# [WORK ORDER A]
In the cancer trial meta-analysis text, between which years were the pooled SWOG treatment trials completed?
# [WORK ORDER B]
Pick up the cancer trial meta-analysis text after its last sentence and write the next part.

This meta-analysis of data collected from 19 clinical trials and more than 11,000 patients showed that underinsured patients had no observed benefit from experimental treatment in trials that had positive overall survival benefits. By contrast, positive treatment effects were observed for all other groups of patients.

“The magnitude of treatment benefits from experimental therapies may not be uniform for patients with Medicaid or no insurance,” said lead author of the study, Joseph M. Unger, PhD, SWOG Statistics and Data Management Center, Fred Hutchinson Cancer Research Center, Seattle, WA. “These patients are likely at a greater risk of experiencing competing risks of death, which can reduce power to identify the benefits of new experimental therapies.”

Understanding whether benefits are consistent among all patient groups is critical for informing clinical guidelines, but clinical trials are rarely powered to examine demographic or insurance subpopulations, especially in underrepresented groups.

“The generalizability of treatment effects to these subgroups is often simply assumed, and distinctions about treatment efficacy within subgroups are rarely made in cancer treatment guidelines,” said Dr Unger.

For this study, Dr Unger and colleagues examined whether positive treatment effects apply to all demographic and insurance groups. The researchers pooled data from all SWOG treatment trials completed between 1985 and 2014 with a statistically significant (P <.05) overall survival benefit in the experimental arm. They then looked at private versus Medicaid or no insurance status. Suboptimal insurance status was an indicator of low socioeconomic status at the patient level. Multivariable Cox regression models were used to identify whether survival patterns differed by demographic and insurance status factors.

# [STORED DATA]

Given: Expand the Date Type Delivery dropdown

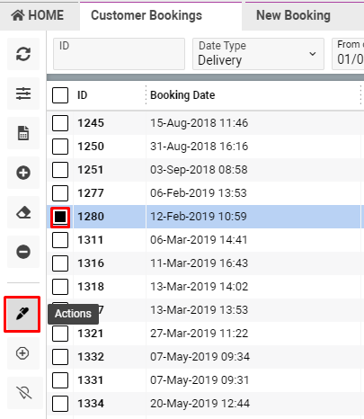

# [RESULT A]
Between 1985 and 2014.

# [RESULT B]
Experimental Therapy Favors Privately Insured Patients

The final analysis included 19 trials with significantly better overall survival in the experimental arm, for a total sample size of more than 11,000 patients. Although overall survival treatment effects did not differ by sex, race, or ethnicity, patients with private insurance had a much greater benefit from the experimental therapy compared with patients with Medicaid or no insurance.

“One key takeaway is that underinsured patients had no observed benefit from the experimental therapy in trials where everybody else essentially had that benefit,” said Dr Unger, who noted that analysis of progression-free survival showed similar discrepancies.

Follow-up time from 0.1 year to 7.5 years was used to see when the interaction between insurance status and treatment became significant. The role of insurance status manifested itself very quickly within the first year of follow-up, he said.

“Thereafter, there’s nearly a constant influence of insurance status on treatment effects over time,” said Dr Unger. “Although this effect is more meaningful for overall survival than it is for progression-free survival, the effect is statistically significant for both end points within the first year.”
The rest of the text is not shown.